***** Stored records *****
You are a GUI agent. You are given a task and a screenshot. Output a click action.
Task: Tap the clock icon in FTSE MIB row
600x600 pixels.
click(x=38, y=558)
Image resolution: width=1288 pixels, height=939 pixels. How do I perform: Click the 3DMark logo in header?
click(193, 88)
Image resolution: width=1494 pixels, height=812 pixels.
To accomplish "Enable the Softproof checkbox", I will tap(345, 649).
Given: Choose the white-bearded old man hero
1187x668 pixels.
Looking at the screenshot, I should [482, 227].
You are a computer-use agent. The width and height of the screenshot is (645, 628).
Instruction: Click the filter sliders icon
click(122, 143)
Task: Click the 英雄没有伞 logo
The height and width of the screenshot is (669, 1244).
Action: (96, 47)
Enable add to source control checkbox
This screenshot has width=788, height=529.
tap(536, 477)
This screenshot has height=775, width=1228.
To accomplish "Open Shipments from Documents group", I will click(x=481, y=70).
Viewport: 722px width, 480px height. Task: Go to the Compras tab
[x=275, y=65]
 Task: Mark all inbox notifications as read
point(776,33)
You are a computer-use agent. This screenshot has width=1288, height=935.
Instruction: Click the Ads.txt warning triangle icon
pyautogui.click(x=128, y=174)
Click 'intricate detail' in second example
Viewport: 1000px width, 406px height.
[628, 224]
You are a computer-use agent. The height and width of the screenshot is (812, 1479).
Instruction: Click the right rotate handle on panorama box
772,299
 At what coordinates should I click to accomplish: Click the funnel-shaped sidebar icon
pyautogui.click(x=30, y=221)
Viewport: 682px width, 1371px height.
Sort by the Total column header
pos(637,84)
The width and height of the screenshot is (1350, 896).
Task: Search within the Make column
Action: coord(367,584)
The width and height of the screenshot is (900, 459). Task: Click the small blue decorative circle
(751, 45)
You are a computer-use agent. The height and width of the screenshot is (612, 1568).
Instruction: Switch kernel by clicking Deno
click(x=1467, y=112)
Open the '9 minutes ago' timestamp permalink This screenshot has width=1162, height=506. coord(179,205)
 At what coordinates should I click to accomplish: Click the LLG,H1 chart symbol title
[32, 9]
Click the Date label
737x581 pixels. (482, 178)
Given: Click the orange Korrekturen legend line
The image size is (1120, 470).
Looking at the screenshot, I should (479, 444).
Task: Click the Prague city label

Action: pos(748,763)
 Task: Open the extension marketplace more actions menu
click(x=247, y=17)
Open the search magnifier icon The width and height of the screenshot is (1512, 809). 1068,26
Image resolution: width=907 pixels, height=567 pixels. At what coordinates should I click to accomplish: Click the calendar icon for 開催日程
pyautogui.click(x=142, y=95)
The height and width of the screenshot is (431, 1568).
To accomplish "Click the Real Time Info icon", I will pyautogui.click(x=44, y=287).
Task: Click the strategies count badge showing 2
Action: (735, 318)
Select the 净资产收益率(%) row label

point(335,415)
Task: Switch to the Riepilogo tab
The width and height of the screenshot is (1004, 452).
*****
* [Exercise objective] Render every line of the items above as a JSON array of strings, one string per line, leaving out any blank lines.

* [Final result]
[
  "You are a GUI agent. You are given a task and a screenshot. Output a click action.",
  "Task: Tap the clock icon in FTSE MIB row",
  "600x600 pixels.",
  "click(x=38, y=558)",
  "Image resolution: width=1288 pixels, height=939 pixels. How do I perform: Click the 3DMark logo in header?",
  "click(193, 88)",
  "Image resolution: width=1494 pixels, height=812 pixels.",
  "To accomplish \"Enable the Softproof checkbox\", I will tap(345, 649).",
  "Given: Choose the white-bearded old man hero",
  "1187x668 pixels.",
  "Looking at the screenshot, I should [482, 227].",
  "You are a computer-use agent. The width and height of the screenshot is (645, 628).",
  "Instruction: Click the filter sliders icon",
  "click(122, 143)",
  "Task: Click the 英雄没有伞 logo",
  "The height and width of the screenshot is (669, 1244).",
  "Action: (96, 47)",
  "Enable add to source control checkbox",
  "This screenshot has width=788, height=529.",
  "tap(536, 477)",
  "This screenshot has height=775, width=1228.",
  "To accomplish \"Open Shipments from Documents group\", I will click(x=481, y=70).",
  "Viewport: 722px width, 480px height. Task: Go to the Compras tab",
  "[x=275, y=65]",
  " Task: Mark all inbox notifications as read",
  "point(776,33)",
  "You are a computer-use agent. This screenshot has width=1288, height=935.",
  "Instruction: Click the Ads.txt warning triangle icon",
  "pyautogui.click(x=128, y=174)",
  "Click 'intricate detail' in second example",
  "Viewport: 1000px width, 406px height.",
  "[628, 224]",
  "You are a computer-use agent. The height and width of the screenshot is (812, 1479).",
  "Instruction: Click the right rotate handle on panorama box",
  "772,299",
  " At what coordinates should I click to accomplish: Click the funnel-shaped sidebar icon",
  "pyautogui.click(x=30, y=221)",
  "Viewport: 682px width, 1371px height.",
  "Sort by the Total column header",
  "pos(637,84)",
  "The width and height of the screenshot is (1350, 896).",
  "Task: Search within the Make column",
  "Action: coord(367,584)",
  "The width and height of the screenshot is (900, 459). Task: Click the small blue decorative circle",
  "(751, 45)",
  "You are a computer-use agent. The height and width of the screenshot is (612, 1568).",
  "Instruction: Switch kernel by clicking Deno",
  "click(x=1467, y=112)",
  "Open the '9 minutes ago' timestamp permalink This screenshot has width=1162, height=506. coord(179,205)",
  " At what coordinates should I click to accomplish: Click the LLG,H1 chart symbol title",
  "[32, 9]",
  "Click the Date label",
  "737x581 pixels. (482, 178)",
  "Given: Click the orange Korrekturen legend line",
  "The image size is (1120, 470).",
  "Looking at the screenshot, I should (479, 444).",
  "Task: Click the Prague city label",
  "Action: pos(748,763)",
  " Task: Open the extension marketplace more actions menu",
  "click(x=247, y=17)",
  "Open the search magnifier icon The width and height of the screenshot is (1512, 809). 1068,26",
  "Image resolution: width=907 pixels, height=567 pixels. At what coordinates should I click to accomplish: Click the calendar icon for 開催日程",
  "pyautogui.click(x=142, y=95)",
  "The height and width of the screenshot is (431, 1568).",
  "To accomplish \"Click the Real Time Info icon\", I will pyautogui.click(x=44, y=287).",
  "Task: Click the strategies count badge showing 2",
  "Action: (735, 318)",
  "Select the 净资产收益率(%) row label",
  "point(335,415)",
  "Task: Switch to the Riepilogo tab",
  "The width and height of the screenshot is (1004, 452)."
]